Sustainable Development Goals (SDG)
The United Nations have formulated 17 Sustainable Development Goals (SDG) in its Agenda 2030 for Sustainable Development.
Plant genetic resources are directly addressed in Objective 2 "Zero Hunger". Point 2.5 says: “By 2020, maintain the genetic diversity of seeds, cultivated plants and farmed and domesticated animals and their related wild species, including through soundly managed and diversified seed and plant banks at the national, regional and international levels, and promote access to and fair and equitable sharing of benefits arising from the utilization of genetic resources and associated traditional knowledge, as internationally agreed”.
Commission on Genetic Resources of Food and Agriculture (CGRFA) of the Food Agriculture Organization of the United Nations (FAO)
The Commission for Genetic Resources of Food and Agriculture (CGRFA) is an important body for international cooperation in the conservation of plant genetic resources. Member states of the Food and Agriculture Organisation (FAO) discuss and decide on all aspects of genetic resources.
Since 1997, the Intergovernmental Technical Working Group on Plant Genetic Resources for Food and Agriculture (ITWG-PGR) has supported international cooperation for the conservation and sustainable use of plant genetic resources.
The Reports on the State of the World's Plant Genetic Resources for Food and Agriculture (SoWPGR) are the Commission's instrument for assessing progress in their conservation and use. The resulting needs for action are incorporated into the Global Plan of Action for Plant Genetic Resources for Food and Agriculture (GPA).
A central decision of the CGRFA on conservation, sustainable use and benefit sharing in PGRFA was the adoption of the International Treaty on Plant Genetic Resources for Food and Agriculture.
More about CGRFA.
International Treaty on Plant Genetic Ressources for Food and Agriculture (ITPGRFA)
The International Treaty on Plant Genetic Resources for Food and Agriculture (ITPGRFA) is an important global and internationally binding instrument.
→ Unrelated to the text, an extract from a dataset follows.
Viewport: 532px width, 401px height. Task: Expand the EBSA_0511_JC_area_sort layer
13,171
Its aim is to promote the conservation and sustainable use of crop and forage plant genetic resources and to achieve a balanced and equitable sharing of the benefits arising from their use. A central component of the International Treaty is the Multilateral System (MLS), which regulates facilitated access to plant genetic resources and the equitable sharing of the benefits arising from their use. It includes the 35 food and 29 feed crops listed in Annex 1 of the International Treaty. Germany has been a contracting party since 2004.
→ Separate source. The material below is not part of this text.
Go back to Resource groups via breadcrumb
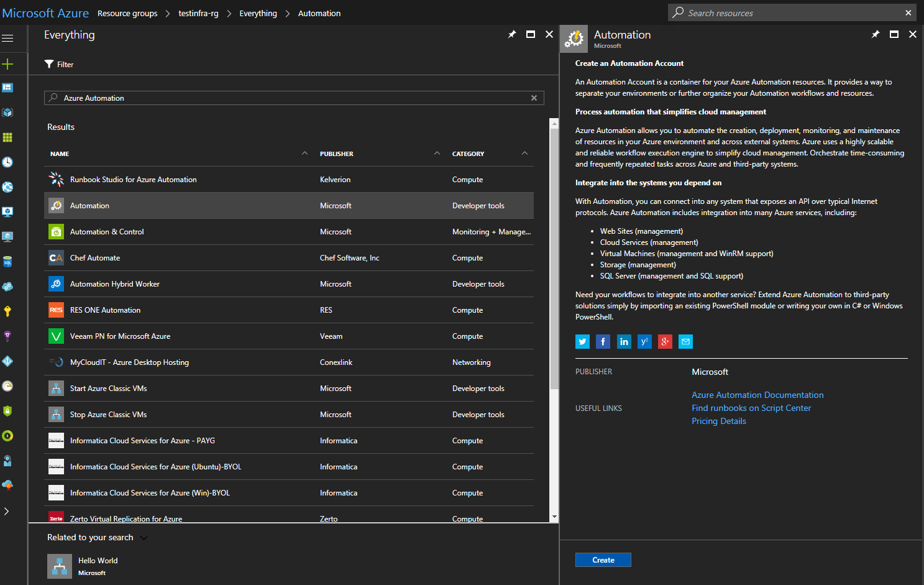 (x=127, y=12)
More about the International Treaty.
European Cooperative Programme for Plant Genetic Resources (ECPGR)
Important activities at European level take place within the framework of the European Cooperative Programme for Plant Genetic Resources (ECPGR). The programme is based on cooperation between most European countries and aims to ensure the long-term conservation and sustainable use of plant genetic resources in Europe.
European strategies and directives
In the European Union (EU), there are policies and strategies that address the conservation and use of plant genetic resources, such as the EU Biodiversity Strategy for 2030, the "Farm to Fork" strategy or the Common Agricultural Policy (CAP). The two strategies make reference to the need for diversified seed and planting material and for facilitating the use of traditional crop varieties, to reverse the decline of genetic diversity in agriculture. Measures are envisaged to facilitate the registration of seed varieties, including for organic farming, and market access for traditional and locally adapted varieties.
As part of the EU Horizon2020 project "GenRes Bridge" (2019-2021), the "Genetic Resources Strategy for Europe", for the conservation and sustainable use of plant, animal and forest genetic resources in Europe has been developed. The strategy lays out a framework as well as measures on how to achieve a necessary step-change to improve the long-term conservation and use of genetic resources in Europe and to strengthen the European and international cooperation required to achieve this. In synergy with the GenRes Bridge project, the ECPGR developed a PGR strategy for Europe. Accordingly, also the European programs for animal and forest genetic resources developed sector-specific strategies.